Je connais l'amour de l'autrice pour la poésie un peu grandiloquente, pleine de panache et de souffle. On la retrouve dans les échanges épistolaires entre les deux protagonistes (des ados de 1ère). Et là, première déconvenue : ça ne marche pas du tout.
D'une part, ça ne colle pas avec l'âge des personnages. Je veux bien admettre qu'on apprécie les grands poètes à cet âge, mais là ça sonne faux. Personnellement, je ne suis pas du tout émerveillée par ce type de prose que je trouve artificielle à souhait. Les images déjà vues mille fois, les déclamations ampoulées, les phrases à rallonge, pleines d'images et de comparaisons à l'infini… Trop souvent j'ai eu l'impression d'une déclamation, et si c'est fait exprès (après tout, les aèdes étaient des orateurs), ça ne me séduit pas du tout. J'avoue avoir grimacé plusieurs fois et levé les yeux au ciel autant.
Mais au-delà de cette question de goût, le problème vient surtout du fait que la voix de l'autrice prend toute la place et noie celle des personnages qu'on n'entend pas du tout. C'est dommage, parce qu'il y a un déséquilibre qui m'a semblé évident entre les échanges épistolaires qui m'ont laissée de marbre (et que j'ai fini par survoler) et des scènes de la vie quotidienne certes banales mais beaucoup plus chargées d'émotion brute et authentique. Mais ces échanges épistolaires sont fondamentaux dans les relations entre les personnages et dans le regard qu'ils portent sur eux-mêmes. Je trouve dommage de les avoir autant enrobés de sauce et de coulis et de ganache et de crème.
Par ailleurs, les amateurices de littérature de genre pourraient éprouver quelques frustrations, notamment concernant la SF. C'est vrai que la SF n'est développée que sur quelques pages, et finalement ce bref instant n'apporte pas grand-chose. A part un décor en carton pâte et des situations très faciles (par exemple les méchants très riches capitalistes, ça manque un peu de nuance tout ça), ça n'est pas forcément très utile. L'autrice profite davantage de ce moment pour taper sur pas mal de choses actuelles et là encore c'est surtout sa voix qu'on entend. Evidemment c'est le cas de la plupart des textes, mais j'apprécie quand c'est plus subtil.
Dans le genre passage rapidement survolé, il y a surtout une scène que je regrette, c'est l'énorme ellipse qui est censée traduire un long isolement vécu par le personnage principal. C'est pour le personnage un moment très très long, iel plonge dans une dépression lente et collante, mais deux pages plus tard, pouf, c'est déjà fini.
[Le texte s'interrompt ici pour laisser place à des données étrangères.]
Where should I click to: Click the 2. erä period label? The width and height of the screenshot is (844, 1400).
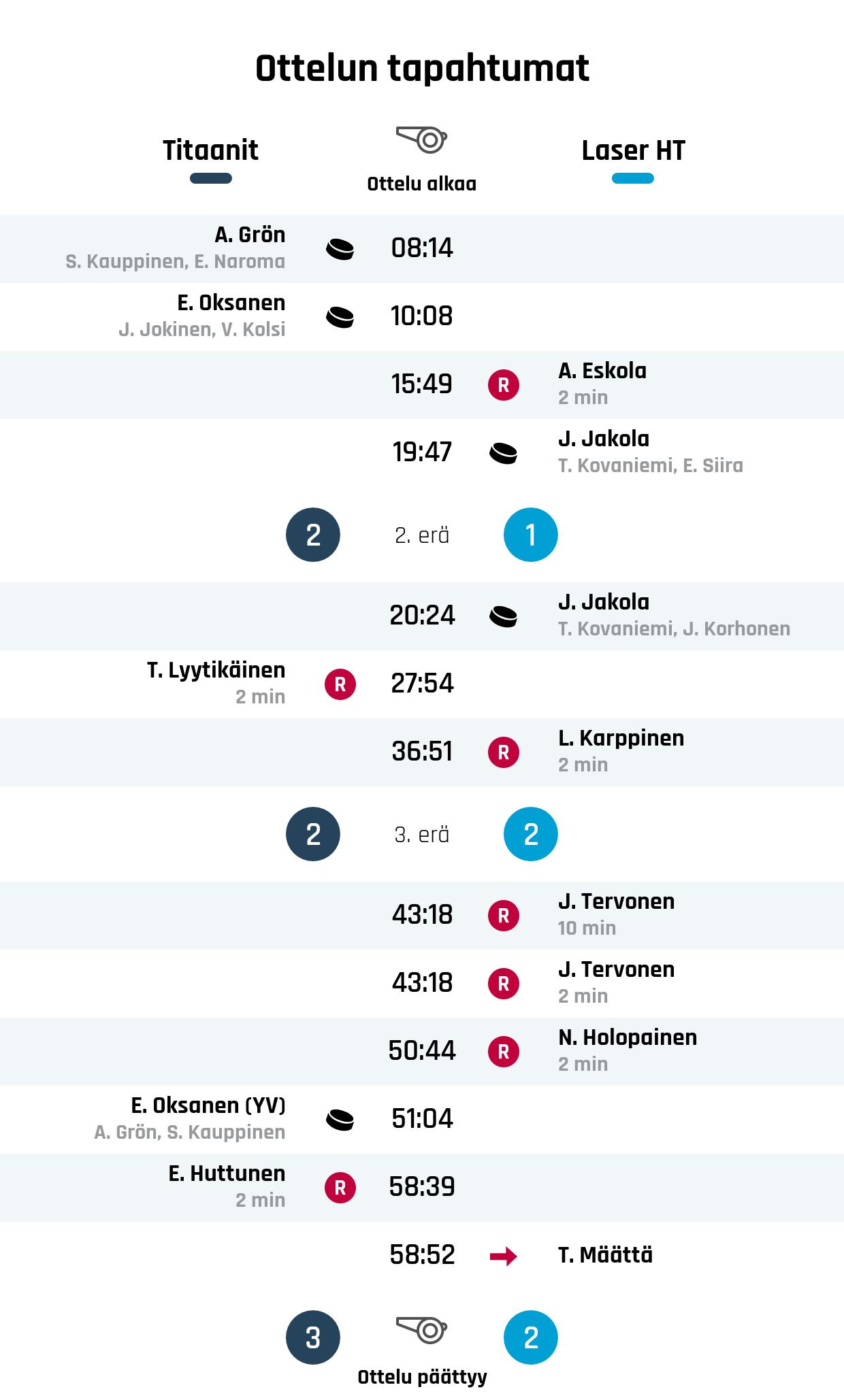coord(422,535)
Si je me réjouis de ne pas avoir revécu, par procuration, de tels moments, je regrette néanmoins le choix de l'ellipse. Parce qu'elle amoindrit énormément l'impact de ce que vit le personnage, et aboutit à un final plus qu'expédié. J'ai rarement vu une situation finale aussi rapidement exécutée. C'est assez déconcertant. Hopla boum, rentrez chez vous, y'a plus rien à voir. Dans le genre frustrant on atteint des sommets.
Le gros point fort de
la cour de l'hiver réside dans les sujets qu'il traite.
Et je ne vais pas dire précisément ce dont il est question, parce que sinon, je vais divulgâcher tout le bouquin, et ce serait franchement dommage. Je vous laisserai donc découvrir cela.
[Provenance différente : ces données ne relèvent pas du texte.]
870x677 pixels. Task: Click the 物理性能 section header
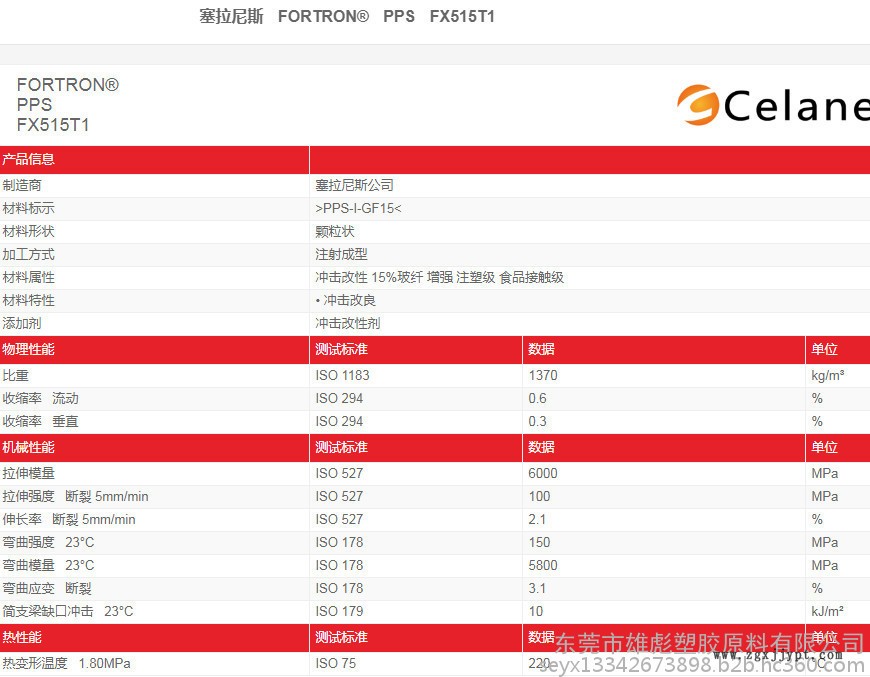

Sachez cependant qu'il est question d'une quête d'identité et de métamorphose. le personnage principal se pose une question cruciale : « qui suis-je ? » Iel va prendre peu à peu conscience de son être au gré des échanges avec son amie Csilla. D'où l'importance comme je le disais des échanges épistolaires dans le roman. Mais les scènes les plus YA de ce roman sont finalement celles qui m'ont plu. Elles révèlent une fragilité, une peur féroce, des doutes immenses, une angoisse profonde. Et il ne suffit alors que de quelques mots, un dialogue de quelques phrases et un miroir pour offrir une scène particulièrement forte. L'autrice nous offre ainsi plus de sens et de force que dans ses envolées poétiques.
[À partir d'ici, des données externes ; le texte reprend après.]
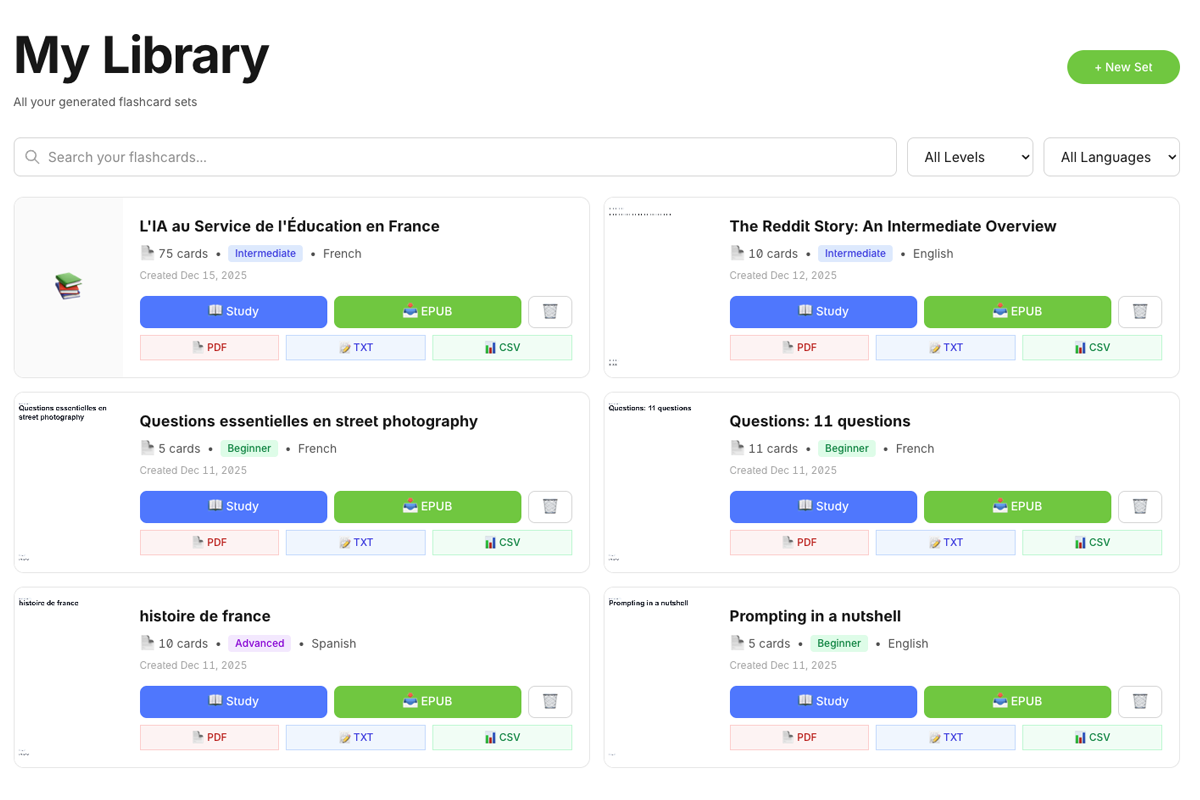The width and height of the screenshot is (1200, 800).
Task: Open the All Levels dropdown
Action: [x=969, y=157]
Elle parvient à aborder ces thématiques avec tact et subtilité, bienveillance et amour pour ses personnages. J'ai très peu lu de romans qui abordent le sujet; il faut dire qu'il y en a peu. Mais ici j'ai trouvé l'angle d'attaque, le ton et le regard particulièrement bien choisis.
Morgane Stankiewiez nous offre aussi une magnifique relation amicale entre les deux protagonistes, comme on n'en trouve aussi assez peu dans les bouquins. En cela,
La cour de l'hiver est une sorte de témoignage de ce que vivent les personnes dans une situation similaire. Et puis j'ai réalisé pas mal de choses avec ce roman. Je me suis mise à la place de ce personnage, et ai vécu ses questionnements, ses doutes, ses peurs.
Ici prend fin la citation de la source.